SOURCE DATA —
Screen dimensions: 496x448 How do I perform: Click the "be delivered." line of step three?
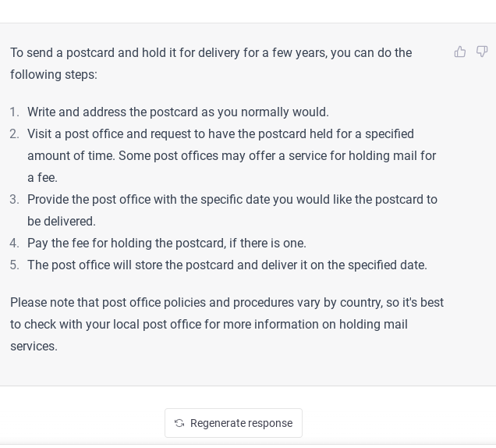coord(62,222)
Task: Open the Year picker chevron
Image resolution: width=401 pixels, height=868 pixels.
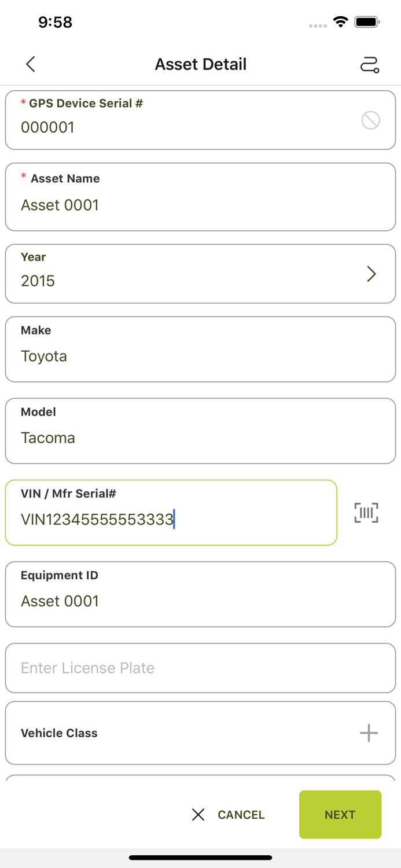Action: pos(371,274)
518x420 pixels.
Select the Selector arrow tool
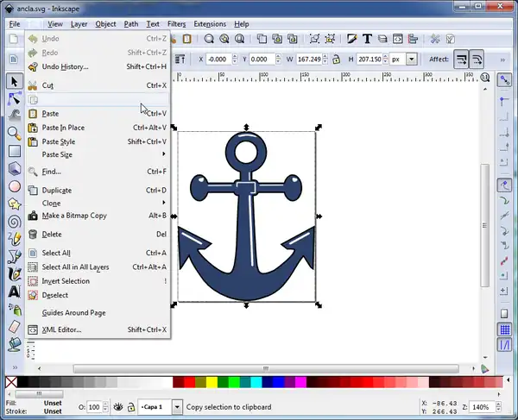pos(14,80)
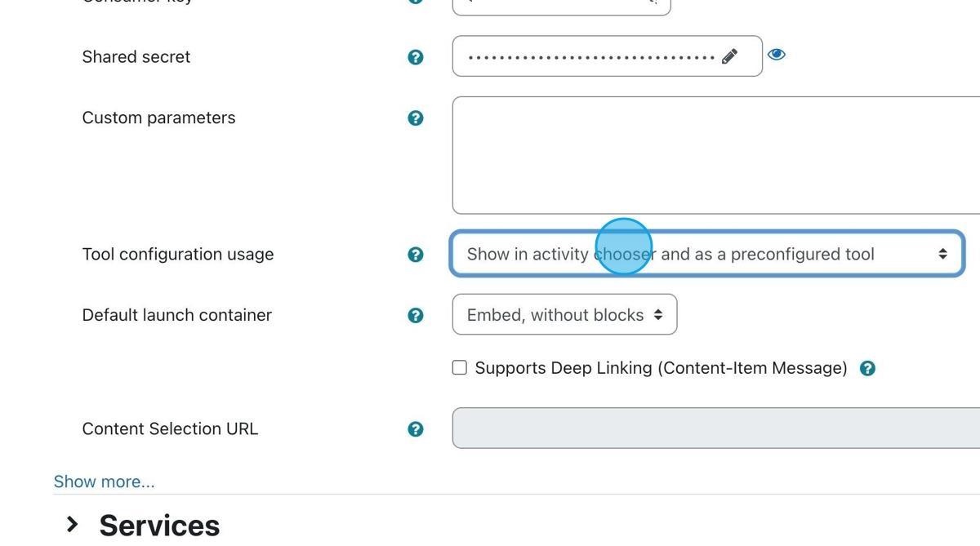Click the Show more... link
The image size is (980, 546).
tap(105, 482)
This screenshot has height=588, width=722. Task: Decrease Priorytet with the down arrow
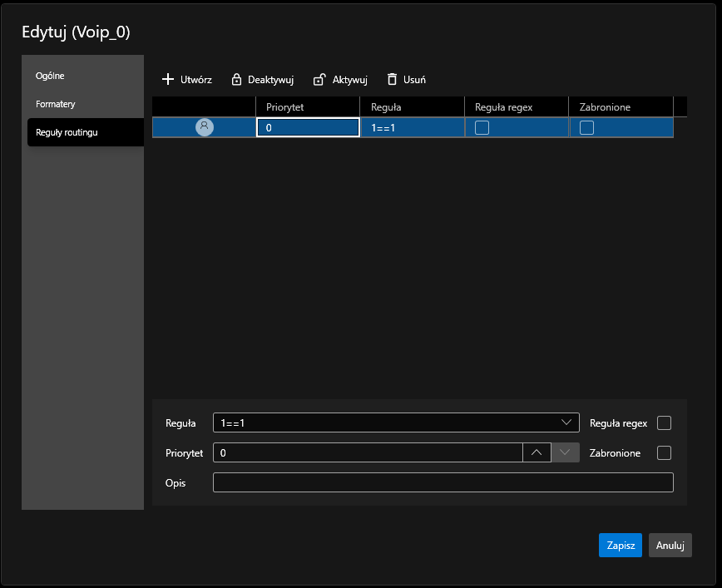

...

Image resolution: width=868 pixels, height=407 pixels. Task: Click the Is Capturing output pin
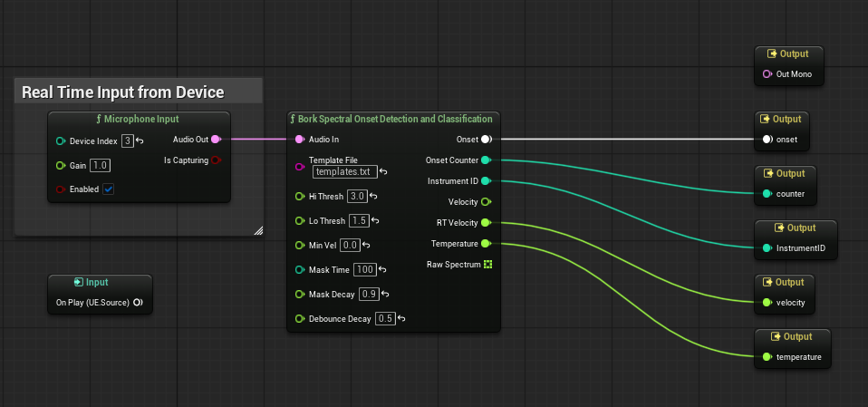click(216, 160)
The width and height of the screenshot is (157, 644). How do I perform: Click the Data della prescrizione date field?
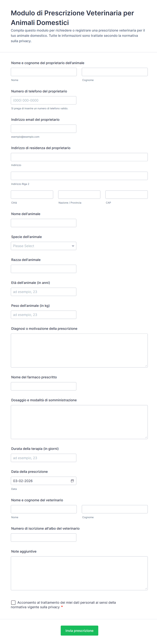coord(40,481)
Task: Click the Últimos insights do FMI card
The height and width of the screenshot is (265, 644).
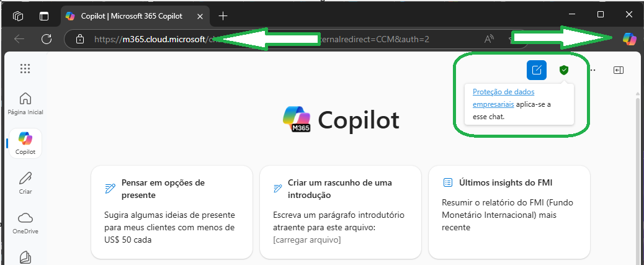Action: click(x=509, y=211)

YOUR GOAL — Beginning with the line holding "Screen dimensions: 496x448" in the material above, restate word for word each line through the line holding "This screenshot has", and exclude pictures.

RESPONSE TO THIS EXERCISE —
Screen dimensions: 496x448 How do I perform: Click the "be delivered." line of step three?
coord(62,222)
Task: Open the Year picker chevron
Image resolution: width=401 pixels, height=868 pixels.
Action: pos(371,274)
518x420 pixels.
Select the Selector arrow tool
pos(14,80)
Click the Show more... link
The image size is (980, 546).
tap(105, 482)
This screenshot has height=588, width=722. Task: Decrease Priorytet with the down arrow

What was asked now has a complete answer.